Comecei a comprar livros na Palmarinca em 1976, quando ela funcionava numa sala de prédio meio obscuro, numa esquina da General Vitorino. Estava ingressando na universidade e um amigo me chamou a atenção que naquela livraria se vendiam livros em espanhol — naquele momento, o mercado editorial na língua castelhana levava muitos quilômetros de distância em relação ao mercado do português, além de o nosso caso ser vítima de uma reserva de mercado que bloqueia os livros de Portugal aqui e os do Brasil lá. Em espanhol, havia um trânsito aberto entre mexicanos, peruanos, argentinos, uruguaios e até mesmo espanhóis.
O nome da livraria já era uma senha, cosmopolita e de esquerda: misturava Palmares e Inca no nome.
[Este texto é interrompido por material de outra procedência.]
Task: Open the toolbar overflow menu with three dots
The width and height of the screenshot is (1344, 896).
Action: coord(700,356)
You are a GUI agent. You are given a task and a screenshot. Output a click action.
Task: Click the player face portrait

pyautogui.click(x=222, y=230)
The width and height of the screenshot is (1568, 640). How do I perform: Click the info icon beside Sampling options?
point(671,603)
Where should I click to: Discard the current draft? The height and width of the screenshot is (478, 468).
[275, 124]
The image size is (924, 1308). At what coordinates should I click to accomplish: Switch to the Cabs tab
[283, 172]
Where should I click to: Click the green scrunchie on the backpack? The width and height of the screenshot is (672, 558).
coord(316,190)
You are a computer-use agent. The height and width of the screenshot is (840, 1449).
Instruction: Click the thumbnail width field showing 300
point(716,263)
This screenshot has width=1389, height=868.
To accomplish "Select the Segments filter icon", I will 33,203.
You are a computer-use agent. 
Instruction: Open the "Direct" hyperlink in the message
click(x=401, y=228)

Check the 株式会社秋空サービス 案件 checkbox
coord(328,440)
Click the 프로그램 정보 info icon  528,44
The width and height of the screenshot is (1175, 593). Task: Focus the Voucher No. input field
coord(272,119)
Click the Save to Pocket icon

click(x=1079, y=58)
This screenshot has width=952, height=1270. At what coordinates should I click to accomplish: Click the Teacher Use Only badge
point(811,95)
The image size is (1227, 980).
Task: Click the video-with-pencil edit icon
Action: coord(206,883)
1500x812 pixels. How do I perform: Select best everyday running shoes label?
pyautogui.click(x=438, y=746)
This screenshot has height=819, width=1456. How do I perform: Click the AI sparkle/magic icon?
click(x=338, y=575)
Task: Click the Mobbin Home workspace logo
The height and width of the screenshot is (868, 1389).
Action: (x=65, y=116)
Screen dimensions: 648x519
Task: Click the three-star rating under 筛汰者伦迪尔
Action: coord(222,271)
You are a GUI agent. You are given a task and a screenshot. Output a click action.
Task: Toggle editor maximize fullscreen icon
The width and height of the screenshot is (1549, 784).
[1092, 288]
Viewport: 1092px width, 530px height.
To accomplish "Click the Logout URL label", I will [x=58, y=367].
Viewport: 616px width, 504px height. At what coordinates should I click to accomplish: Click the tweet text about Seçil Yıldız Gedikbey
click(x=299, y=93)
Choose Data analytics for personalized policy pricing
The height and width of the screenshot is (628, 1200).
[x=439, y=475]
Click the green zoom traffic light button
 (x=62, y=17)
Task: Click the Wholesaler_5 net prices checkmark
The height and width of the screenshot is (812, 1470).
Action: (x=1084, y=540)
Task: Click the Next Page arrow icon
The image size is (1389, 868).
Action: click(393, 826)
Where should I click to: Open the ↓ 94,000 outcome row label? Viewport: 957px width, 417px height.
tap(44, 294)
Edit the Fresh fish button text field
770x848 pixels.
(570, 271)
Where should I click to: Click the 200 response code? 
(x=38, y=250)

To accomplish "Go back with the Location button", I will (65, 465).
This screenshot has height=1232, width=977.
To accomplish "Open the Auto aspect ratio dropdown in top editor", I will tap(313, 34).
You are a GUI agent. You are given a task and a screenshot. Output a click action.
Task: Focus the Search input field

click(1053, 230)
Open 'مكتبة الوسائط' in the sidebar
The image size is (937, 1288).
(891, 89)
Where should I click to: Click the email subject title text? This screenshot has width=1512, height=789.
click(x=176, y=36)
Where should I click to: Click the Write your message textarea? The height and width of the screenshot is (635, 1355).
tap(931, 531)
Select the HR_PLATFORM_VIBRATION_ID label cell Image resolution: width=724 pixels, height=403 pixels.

E o repertório de fato condizia com essa pegada supranacional. Sim, havia outras excelentes livrarias na cidade com livros em outras línguas: a Lima, a Kosmos, alguma coisa na Globo e na Sulina, por exemplo. Mas na Palmarinca era certo que íamos encontrar coisa nova e de interesse, para a história, as letras e as ciências sociais.
Para não ir longe, lembro de dois livros que lá, nesta sede, comprei. Um foi Dictionary of Marxist Thought, de Tom Bottomore (da prestigiosa Harvard University Press), que era uma boia segura para entrar nas águas conceituais daquele tempo, em que Marx ocupava o centro da conversa. Outro, em polo oposto, foi Os Quarenta Anos do Dr. Stummer, um ótimo romance de Roberto Velloso Eifler (em edição do autor), livro que o Rui resolveu prestigiar porque achava que era assim que a coisa deveria ser.
Nas outras sedes compareci alguma vez, mas nas Feiras do Livro era meu destino certo — para cumprimentá-lo e saber das novidades que interessam. Um livreiro que conhecia livros, essa figura cada vez mais rara entre nós. Numa cidade que praticamente não tem mais livrarias grandes e que depende de livreiros pequenos e valentes — como a Nanni Rios da Baleia, o Gustavo agora na Bamboletras, os guris da Taverna —, o Rui era uma referência maiúscula, com quase 50 anos de prateleiras cheias de coisa boa.